For five years, journalist De Stefano mined published and archival sources in search of “the real person beyond the global trademark” of Maria Montessori (1870-1952). Written in the present tense, this well-researched narrative bears witness to determination, setbacks, sorrow, and overwhelming success. Montessori trained as a physician at a time when few women were admitted to study medicine. Researching her thesis in psychiatry, she was disturbed by what she saw in the children’s section of an asylum. “Considered incurable, and therefore committed for life, dressed in burlap aprons, dirty, unruly, they are perhaps the most horrifying element of that terrible place,” writes the author. Immersing herself in everything she could find about the education of intellectually disabled children, Montessori discovered the pedagogy of 19th-century educator Édouard Séguin and became “a passionate disciple.” In 1899, she founded the National League for the Protection of Mentally Deficient Children and, in 1900, a school for the training of special education teachers.
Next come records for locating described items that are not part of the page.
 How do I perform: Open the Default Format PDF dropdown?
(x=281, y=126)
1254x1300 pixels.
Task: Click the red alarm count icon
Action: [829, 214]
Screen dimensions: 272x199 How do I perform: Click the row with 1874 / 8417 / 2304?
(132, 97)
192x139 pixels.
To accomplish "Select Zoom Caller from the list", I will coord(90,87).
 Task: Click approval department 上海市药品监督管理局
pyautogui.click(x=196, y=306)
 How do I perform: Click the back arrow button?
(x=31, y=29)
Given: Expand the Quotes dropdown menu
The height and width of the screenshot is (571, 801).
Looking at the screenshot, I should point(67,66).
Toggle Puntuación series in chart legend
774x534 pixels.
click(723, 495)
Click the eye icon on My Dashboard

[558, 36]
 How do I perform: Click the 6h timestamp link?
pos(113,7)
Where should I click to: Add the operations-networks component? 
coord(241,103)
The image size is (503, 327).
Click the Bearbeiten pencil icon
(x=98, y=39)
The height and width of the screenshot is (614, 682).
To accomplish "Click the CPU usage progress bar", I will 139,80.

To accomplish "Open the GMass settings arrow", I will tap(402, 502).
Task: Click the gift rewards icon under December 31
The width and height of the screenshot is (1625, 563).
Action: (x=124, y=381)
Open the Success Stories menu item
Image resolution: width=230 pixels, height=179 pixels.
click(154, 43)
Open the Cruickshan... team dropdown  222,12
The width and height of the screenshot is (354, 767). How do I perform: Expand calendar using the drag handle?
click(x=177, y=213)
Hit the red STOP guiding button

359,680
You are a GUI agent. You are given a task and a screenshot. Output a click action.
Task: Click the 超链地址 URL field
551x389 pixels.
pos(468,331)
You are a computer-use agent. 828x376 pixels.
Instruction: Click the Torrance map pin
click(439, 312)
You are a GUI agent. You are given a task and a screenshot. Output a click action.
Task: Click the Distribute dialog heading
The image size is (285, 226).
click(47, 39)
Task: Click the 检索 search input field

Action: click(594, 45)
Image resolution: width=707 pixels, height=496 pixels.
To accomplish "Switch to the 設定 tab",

Within the next decade, she expanded her purview to include children who were economically deprived, inaugurating a kindergarten in a poor section of Italy. Montessori’s pedagogy—privileging the needs and desires of children and using specially constructed materials—attracted appreciative notice throughout Europe and America and grew after her books were published and translated. Montessori was so passionate about her method she seemed to some a prophetess; a devout Catholic, she devoted herself to education “in the same way that others join a religious order.” A lifelong feminist, she was an early supporter of “community education, female suffrage, a law for the determination of paternity, equal pay for men and women.” De Stefano reveals Montessori’s complicated personal life: an overbearing mother, recurring ill health and bouts of loneliness, and keeping secret the existence of a son born out of wedlock. A complicated personality, as well, she could be authoritarian, “ornery,” and selfishly opportunistic.
A nuanced portrait of an educational pioneer.